Once upon a time Nebraskans were just as likely to elect Democrats as Republicans to statewide office. At one time we had two Democrats from Nebraska in the U.S. Senate. Liberal Democrat Bob Kerrey was elected to the governorship and the Senate. No more. In statewide elections the Republican typically receives around 60% of the votes. The closest it's been in recent years was in 2024, when Senator Deb Fischer received 53% of the votes in her campaign where her opponent was Dan Osborn, an unknown Independent. It makes a certain kind of sense for elections to the Senate and House of Representatives to mirror the presidential elections — after all, they're positions that set national policy. But in state specific elections: for governor and other state officers, as well as the theoretically nonpartisan unicameral legislature, the majority keeps electing Republicans even though they are demonstrably failures at governing. 

Once upon a time you could count on Nebraska governors to concern themselves with "meat and potatoes" issues, roads, infrastructure, property taxes. Sure, there were differences between Democrats and Republicans, but governors from both parties were not primarily focussed on taking sides in national political battles. During Governor Heinemann's time he and the Republican legislators became more concerned with culture war issues and aligning themselves with national Republicans. It accelerated under Governor Ricketts. Even though the legislature is nominally nonpartisan, Ricketts expected party loyalty from Republican senators and financed primary opponents against Republicans who did not toe the party line. Ricketts made no secret that he was toeing the party line himself, since he was quite obviously planning on moving to the Senate after his two terms as governor were up. 

Then came Pillen. Jim Pillen was a former Nebraska Cornhuskers football player, a veterinarian and owner of several large pig farms. He had the backing of outgoing Governor Ricketts, who financially supported him. Pillen's main primary opponent was billionaire Charles Herbster, who didn't even live in Nebraska! Herbster was kneecapped by a woman legislator and Ricketts ally who revealed that Herbster sexually harassed her. Pillen won the Republican primary with around 35% of the vote and since Nebraskans don't elect Democrats any more, he was elected as governor. 

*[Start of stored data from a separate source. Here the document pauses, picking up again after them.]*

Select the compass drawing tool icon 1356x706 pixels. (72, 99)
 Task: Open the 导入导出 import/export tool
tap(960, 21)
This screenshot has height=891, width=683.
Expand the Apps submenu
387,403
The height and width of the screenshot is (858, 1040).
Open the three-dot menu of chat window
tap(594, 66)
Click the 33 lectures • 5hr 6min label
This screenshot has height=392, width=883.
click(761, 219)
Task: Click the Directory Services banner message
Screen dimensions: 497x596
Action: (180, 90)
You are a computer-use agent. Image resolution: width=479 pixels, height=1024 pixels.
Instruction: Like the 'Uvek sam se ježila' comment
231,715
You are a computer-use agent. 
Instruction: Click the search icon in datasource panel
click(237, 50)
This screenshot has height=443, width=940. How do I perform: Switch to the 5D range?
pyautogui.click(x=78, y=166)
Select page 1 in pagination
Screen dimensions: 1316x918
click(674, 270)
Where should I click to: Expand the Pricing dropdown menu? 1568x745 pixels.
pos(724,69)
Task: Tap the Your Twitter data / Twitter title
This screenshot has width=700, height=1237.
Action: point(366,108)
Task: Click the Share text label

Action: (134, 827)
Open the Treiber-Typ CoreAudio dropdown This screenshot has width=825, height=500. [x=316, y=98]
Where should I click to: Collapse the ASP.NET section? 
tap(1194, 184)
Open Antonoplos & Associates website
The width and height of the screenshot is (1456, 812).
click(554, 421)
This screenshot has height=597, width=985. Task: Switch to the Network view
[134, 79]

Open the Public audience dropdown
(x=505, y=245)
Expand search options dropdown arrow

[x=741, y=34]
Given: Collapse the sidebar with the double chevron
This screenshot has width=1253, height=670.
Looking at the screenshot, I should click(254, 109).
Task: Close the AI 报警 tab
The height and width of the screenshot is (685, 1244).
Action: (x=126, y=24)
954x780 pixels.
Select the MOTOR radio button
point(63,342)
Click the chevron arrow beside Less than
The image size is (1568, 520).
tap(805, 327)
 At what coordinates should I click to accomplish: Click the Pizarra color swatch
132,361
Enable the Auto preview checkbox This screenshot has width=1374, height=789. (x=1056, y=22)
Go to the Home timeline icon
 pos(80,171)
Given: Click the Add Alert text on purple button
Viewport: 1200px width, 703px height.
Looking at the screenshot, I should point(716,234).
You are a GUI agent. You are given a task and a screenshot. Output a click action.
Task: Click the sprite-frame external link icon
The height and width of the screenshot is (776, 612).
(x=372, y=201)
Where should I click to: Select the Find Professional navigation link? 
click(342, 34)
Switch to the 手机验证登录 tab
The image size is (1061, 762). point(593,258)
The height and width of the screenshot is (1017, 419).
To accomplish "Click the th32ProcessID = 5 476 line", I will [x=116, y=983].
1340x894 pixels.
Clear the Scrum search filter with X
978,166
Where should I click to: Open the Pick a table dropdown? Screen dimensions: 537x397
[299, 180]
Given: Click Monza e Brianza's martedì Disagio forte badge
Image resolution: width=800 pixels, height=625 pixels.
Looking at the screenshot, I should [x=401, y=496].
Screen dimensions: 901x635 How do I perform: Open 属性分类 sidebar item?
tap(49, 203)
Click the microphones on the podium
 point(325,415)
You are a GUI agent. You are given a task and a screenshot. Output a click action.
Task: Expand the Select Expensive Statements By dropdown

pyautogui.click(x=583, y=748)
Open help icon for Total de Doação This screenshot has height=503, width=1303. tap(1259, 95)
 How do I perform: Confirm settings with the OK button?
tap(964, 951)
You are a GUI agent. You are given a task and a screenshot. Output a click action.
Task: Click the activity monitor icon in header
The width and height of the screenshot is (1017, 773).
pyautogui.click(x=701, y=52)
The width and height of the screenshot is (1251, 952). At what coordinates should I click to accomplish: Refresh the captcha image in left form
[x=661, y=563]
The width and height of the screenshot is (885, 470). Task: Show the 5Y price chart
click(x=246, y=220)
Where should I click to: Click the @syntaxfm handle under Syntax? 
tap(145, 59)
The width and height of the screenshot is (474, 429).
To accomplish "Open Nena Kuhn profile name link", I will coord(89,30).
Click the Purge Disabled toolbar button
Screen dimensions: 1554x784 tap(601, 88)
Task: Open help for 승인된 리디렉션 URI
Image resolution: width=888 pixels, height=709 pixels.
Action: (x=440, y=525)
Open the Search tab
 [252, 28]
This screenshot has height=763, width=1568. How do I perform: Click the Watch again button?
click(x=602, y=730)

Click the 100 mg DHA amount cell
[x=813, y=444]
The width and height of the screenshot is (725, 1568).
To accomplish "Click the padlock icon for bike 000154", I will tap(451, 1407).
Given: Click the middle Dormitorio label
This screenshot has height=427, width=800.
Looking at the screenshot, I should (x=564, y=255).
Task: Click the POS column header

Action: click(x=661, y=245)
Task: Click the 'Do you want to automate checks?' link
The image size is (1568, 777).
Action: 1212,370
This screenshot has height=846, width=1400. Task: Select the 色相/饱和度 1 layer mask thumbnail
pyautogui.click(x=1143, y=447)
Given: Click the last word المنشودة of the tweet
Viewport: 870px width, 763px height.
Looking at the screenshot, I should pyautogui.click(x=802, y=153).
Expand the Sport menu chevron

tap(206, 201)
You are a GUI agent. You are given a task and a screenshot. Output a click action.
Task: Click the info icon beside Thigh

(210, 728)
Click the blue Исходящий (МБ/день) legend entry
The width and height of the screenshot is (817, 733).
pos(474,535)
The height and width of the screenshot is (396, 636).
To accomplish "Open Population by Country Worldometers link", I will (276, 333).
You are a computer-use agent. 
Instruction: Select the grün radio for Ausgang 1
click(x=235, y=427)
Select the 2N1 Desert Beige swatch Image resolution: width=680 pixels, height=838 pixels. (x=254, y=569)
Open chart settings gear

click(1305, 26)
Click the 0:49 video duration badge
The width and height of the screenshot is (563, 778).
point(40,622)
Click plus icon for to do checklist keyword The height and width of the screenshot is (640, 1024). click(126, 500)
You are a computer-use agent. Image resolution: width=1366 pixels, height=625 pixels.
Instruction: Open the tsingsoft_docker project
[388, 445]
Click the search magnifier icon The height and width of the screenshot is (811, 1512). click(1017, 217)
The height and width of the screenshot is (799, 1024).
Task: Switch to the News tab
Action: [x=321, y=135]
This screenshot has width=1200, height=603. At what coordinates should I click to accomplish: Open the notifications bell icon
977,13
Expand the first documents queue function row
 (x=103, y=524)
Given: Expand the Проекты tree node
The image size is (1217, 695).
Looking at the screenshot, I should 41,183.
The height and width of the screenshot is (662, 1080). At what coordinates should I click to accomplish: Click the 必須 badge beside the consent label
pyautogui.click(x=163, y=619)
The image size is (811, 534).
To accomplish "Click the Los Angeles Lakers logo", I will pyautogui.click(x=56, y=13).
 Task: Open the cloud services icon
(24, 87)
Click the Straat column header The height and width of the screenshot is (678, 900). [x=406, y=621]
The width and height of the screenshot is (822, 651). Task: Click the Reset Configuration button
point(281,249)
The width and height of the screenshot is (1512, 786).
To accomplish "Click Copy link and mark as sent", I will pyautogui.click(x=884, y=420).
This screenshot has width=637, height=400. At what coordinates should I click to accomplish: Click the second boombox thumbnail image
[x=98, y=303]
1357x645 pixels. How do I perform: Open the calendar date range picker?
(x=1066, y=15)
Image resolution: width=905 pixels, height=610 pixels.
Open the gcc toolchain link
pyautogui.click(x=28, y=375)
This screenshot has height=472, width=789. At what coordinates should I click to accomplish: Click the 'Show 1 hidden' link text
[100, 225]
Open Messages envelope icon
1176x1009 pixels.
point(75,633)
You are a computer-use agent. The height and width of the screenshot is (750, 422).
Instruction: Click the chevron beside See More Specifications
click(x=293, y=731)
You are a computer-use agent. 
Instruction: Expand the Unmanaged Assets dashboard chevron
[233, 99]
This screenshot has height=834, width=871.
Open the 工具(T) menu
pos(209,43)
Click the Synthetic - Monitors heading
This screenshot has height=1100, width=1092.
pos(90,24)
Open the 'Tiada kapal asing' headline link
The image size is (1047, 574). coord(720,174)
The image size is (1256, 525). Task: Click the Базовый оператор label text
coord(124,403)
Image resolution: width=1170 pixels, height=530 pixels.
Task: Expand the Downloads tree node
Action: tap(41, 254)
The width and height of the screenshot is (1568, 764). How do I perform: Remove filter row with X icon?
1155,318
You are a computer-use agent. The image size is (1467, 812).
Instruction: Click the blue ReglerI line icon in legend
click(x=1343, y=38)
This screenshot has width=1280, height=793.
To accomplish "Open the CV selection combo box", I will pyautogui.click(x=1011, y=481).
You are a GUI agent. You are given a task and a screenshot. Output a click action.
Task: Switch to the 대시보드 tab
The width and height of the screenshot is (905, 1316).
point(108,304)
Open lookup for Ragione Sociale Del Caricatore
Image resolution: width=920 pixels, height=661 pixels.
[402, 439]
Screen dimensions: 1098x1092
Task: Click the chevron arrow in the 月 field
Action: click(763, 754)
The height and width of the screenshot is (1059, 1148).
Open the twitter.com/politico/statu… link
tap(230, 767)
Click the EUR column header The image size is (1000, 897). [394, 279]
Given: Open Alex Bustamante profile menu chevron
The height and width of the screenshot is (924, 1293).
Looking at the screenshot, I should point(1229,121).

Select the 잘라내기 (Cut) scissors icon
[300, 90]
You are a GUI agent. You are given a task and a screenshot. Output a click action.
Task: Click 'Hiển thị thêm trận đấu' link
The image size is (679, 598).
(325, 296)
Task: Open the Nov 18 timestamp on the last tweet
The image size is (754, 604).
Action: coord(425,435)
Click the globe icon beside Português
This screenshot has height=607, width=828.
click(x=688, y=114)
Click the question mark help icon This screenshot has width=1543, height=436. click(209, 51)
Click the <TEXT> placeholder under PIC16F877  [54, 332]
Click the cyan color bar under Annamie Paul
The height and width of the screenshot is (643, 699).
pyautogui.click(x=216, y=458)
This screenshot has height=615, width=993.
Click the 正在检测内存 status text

One of the biggest ongoing issues in Nebraska is high property taxes. Since we don't have any industry such as natural resources or tourism or entertainment to serve as a tax base, property tax is all that's available for local government. It's high. It was high last decade and the decade before that. Every governor ran on a platform of lowering property taxes. None of them have. All of them have been Republicans, yet we keep electing Republicans. Why? It all goes back to the nineties when local government got caught up in national politics and national politics became primarily about demonizing the other guys. The Republicans painted the Democrats as communists who were out to take their guns, kill their babies, and turn them all gay. A Democrat, no matter how moderate or even conservative, was portrayed this way. And a reliable 60% of Nebraska voters believed enough of it to keep voting for Republicans no matter how incompetent an individual Republican might be. 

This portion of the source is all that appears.